FRONTE DEL SÍ. Nella battaglia tra generi spara a zero pure Adriano Salis (l’ex Idv del Gruppo misto) che ha messo il sigillo, da primo firmatario, a uno dei due emendamenti cancellati dall’Aula. «In Consiglio – dice – si è consumata una scelta di inciviltà. Io invito l’onorevole Greco a seguire l’esempio di Efisio Arbau (La Base)» che ieri, in segno di protesta, ha scaricato il gruppo di Mario Diana (Sardegna è già domani). Ovvero, il consigliere che ha chiesto e ottenuto il voto segreto. La Greco non si fa intimidire da Salis: «Il mio gruppo (di cui è anche la vicepresidente) non lo lascio, perché le battaglie si fanno dentro, non fuori. Ai miei colleghi ho ribadito tutto il mio disappunto».

PD E UDC. In quota democratica è Cesare Moriconi a scoprire le carte: «Io ho detto “sì” alla doppia preferenza e considero la bocciatura una grave opportunità mancata per tutti. Ma ci sono colleghi che la pensano diversamente e lo hanno dichiarato pubblicamente con molta onestà: ho un grande rispetto per loro». Poi un passaggio sul voto segreto: «La verità è che non lo si può considerare una libertà di espressione solo quando fa comodo». Nello scudo crociato il capogruppo Giulio Steri spiega: «Noi ci siamo divisi. Ma io ho votato a favore. Del resto, insieme agli onorevoli Maninchedda e Francesca Barracciu (ora europarlamentare), ho portato avanti la battaglia in commissione Autonomia». Steri, dal canto suo, non ha dubbi: «La bocciatura della doppia preferenza è un’occasione persa». Il capogruppo, però, non fa i nomi degli altri Udc (loro sono otto in tutto) che hanno cestinato l’emendamento sulla rappresentanza femminile.

I CONTRARI. Di certo, in Aula, Radhouan Ben Amara (Gruppo misto), candidato nel 2009 col Pdci, l’ha sempre detta chiara alle donne: lui doppia preferenza non ne vuole.
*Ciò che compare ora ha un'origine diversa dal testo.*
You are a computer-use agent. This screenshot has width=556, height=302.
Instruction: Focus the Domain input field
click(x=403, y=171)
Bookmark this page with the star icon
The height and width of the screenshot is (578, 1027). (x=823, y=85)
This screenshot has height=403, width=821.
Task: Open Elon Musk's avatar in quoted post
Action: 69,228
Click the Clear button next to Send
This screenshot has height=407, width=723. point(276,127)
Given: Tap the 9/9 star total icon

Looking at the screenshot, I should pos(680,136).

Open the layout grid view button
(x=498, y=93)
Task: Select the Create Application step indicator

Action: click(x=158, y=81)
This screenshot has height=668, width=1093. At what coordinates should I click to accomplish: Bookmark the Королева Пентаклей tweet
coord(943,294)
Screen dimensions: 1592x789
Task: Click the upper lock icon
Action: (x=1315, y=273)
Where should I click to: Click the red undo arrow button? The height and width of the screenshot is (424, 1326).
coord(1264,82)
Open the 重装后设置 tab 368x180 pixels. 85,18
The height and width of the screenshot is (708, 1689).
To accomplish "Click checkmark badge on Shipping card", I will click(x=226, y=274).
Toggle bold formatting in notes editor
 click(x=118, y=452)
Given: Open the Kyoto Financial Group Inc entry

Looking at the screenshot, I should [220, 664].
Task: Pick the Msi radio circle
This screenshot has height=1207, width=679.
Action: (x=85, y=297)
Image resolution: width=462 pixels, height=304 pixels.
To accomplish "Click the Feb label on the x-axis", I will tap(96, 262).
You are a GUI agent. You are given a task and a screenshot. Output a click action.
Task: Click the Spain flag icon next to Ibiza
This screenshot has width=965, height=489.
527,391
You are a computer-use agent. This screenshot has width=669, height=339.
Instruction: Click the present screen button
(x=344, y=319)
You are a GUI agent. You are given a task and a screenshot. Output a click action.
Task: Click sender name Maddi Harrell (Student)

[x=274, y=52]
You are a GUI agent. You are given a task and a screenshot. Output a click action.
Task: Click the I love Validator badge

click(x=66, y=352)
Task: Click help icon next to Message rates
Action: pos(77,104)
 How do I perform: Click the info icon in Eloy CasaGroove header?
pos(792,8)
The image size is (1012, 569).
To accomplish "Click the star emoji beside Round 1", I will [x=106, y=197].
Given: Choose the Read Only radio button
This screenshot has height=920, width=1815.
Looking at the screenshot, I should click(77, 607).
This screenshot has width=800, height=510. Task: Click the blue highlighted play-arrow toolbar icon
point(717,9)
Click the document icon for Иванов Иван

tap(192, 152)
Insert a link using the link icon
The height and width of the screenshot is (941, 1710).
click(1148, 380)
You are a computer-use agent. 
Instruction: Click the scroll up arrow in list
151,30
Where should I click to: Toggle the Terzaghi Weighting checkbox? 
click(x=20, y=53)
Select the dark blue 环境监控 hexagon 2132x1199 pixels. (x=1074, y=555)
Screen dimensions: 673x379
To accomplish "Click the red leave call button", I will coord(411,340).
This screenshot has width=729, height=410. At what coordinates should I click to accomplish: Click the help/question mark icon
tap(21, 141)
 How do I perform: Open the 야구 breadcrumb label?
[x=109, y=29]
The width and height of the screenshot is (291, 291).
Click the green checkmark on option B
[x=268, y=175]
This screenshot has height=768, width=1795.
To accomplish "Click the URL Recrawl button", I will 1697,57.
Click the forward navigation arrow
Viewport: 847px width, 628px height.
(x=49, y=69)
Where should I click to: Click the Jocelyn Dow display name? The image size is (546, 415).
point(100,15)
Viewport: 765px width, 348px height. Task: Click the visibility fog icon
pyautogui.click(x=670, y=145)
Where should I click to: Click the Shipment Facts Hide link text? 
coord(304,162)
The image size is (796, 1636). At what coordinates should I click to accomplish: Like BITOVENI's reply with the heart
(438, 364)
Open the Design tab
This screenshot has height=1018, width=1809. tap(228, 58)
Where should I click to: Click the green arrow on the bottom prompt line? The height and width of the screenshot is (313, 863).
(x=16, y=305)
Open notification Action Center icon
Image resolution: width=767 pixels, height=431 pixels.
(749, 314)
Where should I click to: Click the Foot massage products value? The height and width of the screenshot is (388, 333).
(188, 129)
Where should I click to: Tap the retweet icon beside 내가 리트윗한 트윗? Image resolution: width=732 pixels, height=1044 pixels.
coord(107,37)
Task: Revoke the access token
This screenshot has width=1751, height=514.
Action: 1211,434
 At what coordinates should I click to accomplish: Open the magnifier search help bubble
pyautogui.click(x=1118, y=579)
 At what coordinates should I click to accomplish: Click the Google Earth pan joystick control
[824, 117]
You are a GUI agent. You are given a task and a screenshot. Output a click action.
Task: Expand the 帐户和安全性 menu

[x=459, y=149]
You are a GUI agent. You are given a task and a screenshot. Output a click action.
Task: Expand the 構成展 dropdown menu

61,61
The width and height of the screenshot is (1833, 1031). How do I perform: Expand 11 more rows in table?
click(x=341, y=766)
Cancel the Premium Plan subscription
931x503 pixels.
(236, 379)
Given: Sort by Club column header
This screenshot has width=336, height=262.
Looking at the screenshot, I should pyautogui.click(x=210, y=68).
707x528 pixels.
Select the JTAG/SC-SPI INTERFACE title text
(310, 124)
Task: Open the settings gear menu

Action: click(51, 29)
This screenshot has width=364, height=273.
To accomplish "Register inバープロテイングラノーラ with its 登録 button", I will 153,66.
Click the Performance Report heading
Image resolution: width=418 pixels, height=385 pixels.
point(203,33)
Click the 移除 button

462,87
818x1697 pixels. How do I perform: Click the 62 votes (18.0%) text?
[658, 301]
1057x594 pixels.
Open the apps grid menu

Idem Gianfranco Bardanzellu, il pidiellino che torna sul caso Maninchedda-Diana, col primo che ha accusato il secondo di aver fatto «un gesto ignobile» chiedendo il voto segreto. Bardanzellu sottolinea: «Ribadisco tutta la mia solidarietà all’onorevole Diana, la libertà di espressione non può essere messa in discussione». Una cosa è sicura: sia pezzi di Riformatori che consiglieri del Pd hanno contribuito a cancellare la doppia preferenza, sebbene non lo vogliano ammettere.